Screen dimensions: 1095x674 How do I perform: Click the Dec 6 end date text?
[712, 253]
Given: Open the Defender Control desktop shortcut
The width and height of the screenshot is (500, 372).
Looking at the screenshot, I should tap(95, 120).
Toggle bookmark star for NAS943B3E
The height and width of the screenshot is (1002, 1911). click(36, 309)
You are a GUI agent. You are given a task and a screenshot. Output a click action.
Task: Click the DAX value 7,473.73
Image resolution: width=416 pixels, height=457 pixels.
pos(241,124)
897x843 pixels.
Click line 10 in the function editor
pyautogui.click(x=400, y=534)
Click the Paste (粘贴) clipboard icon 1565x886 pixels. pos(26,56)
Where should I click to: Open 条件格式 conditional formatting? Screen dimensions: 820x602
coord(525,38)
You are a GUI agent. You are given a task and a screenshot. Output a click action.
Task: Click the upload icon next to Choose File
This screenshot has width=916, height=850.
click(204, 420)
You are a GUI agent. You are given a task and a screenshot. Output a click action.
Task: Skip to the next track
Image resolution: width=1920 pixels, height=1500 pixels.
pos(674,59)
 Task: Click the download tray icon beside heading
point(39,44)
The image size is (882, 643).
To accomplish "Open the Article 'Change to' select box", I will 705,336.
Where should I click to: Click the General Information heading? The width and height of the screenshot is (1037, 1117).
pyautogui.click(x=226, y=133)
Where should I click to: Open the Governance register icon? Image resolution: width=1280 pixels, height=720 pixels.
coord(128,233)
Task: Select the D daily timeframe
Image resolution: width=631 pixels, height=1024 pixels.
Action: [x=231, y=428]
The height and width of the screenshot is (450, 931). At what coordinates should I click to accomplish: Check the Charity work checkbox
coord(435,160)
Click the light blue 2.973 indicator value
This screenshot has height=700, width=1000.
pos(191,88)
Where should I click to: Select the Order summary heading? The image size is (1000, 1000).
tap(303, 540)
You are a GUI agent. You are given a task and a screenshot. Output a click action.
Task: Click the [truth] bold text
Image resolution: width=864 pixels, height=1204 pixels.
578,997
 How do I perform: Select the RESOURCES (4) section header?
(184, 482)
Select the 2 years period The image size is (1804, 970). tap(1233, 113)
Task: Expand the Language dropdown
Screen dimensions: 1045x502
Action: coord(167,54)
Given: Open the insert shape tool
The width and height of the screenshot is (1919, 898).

---*---

== WRITTEN INSTRUCTION ==
Copy out all of the material above, line for line, with no changes.

== TASK OUTPUT ==
Screen dimensions: 1095x674 How do I perform: Click the Dec 6 end date text?
[712, 253]
Given: Open the Defender Control desktop shortcut
The width and height of the screenshot is (500, 372).
Looking at the screenshot, I should tap(95, 120).
Toggle bookmark star for NAS943B3E
The height and width of the screenshot is (1002, 1911). click(36, 309)
You are a GUI agent. You are given a task and a screenshot. Output a click action.
Task: Click the DAX value 7,473.73
Image resolution: width=416 pixels, height=457 pixels.
pos(241,124)
897x843 pixels.
Click line 10 in the function editor
pyautogui.click(x=400, y=534)
Click the Paste (粘贴) clipboard icon 1565x886 pixels. pos(26,56)
Where should I click to: Open 条件格式 conditional formatting? Screen dimensions: 820x602
coord(525,38)
You are a GUI agent. You are given a task and a screenshot. Output a click action.
Task: Click the upload icon next to Choose File
This screenshot has width=916, height=850.
click(204, 420)
You are a GUI agent. You are given a task and a screenshot. Output a click action.
Task: Skip to the next track
Image resolution: width=1920 pixels, height=1500 pixels.
pos(674,59)
 Task: Click the download tray icon beside heading
point(39,44)
The image size is (882, 643).
To accomplish "Open the Article 'Change to' select box", I will 705,336.
Where should I click to: Click the General Information heading? The width and height of the screenshot is (1037, 1117).
pyautogui.click(x=226, y=133)
Where should I click to: Open the Governance register icon? Image resolution: width=1280 pixels, height=720 pixels.
coord(128,233)
Task: Select the D daily timeframe
Image resolution: width=631 pixels, height=1024 pixels.
Action: [x=231, y=428]
The height and width of the screenshot is (450, 931). At what coordinates should I click to accomplish: Check the Charity work checkbox
coord(435,160)
Click the light blue 2.973 indicator value
This screenshot has height=700, width=1000.
pos(191,88)
Where should I click to: Select the Order summary heading? The image size is (1000, 1000).
tap(303, 540)
You are a GUI agent. You are given a task and a screenshot. Output a click action.
Task: Click the [truth] bold text
Image resolution: width=864 pixels, height=1204 pixels.
578,997
 How do I perform: Select the RESOURCES (4) section header?
(184, 482)
Select the 2 years period The image size is (1804, 970). tap(1233, 113)
Task: Expand the Language dropdown
Screen dimensions: 1045x502
Action: coord(167,54)
Given: Open the insert shape tool
The width and height of the screenshot is (1919, 898).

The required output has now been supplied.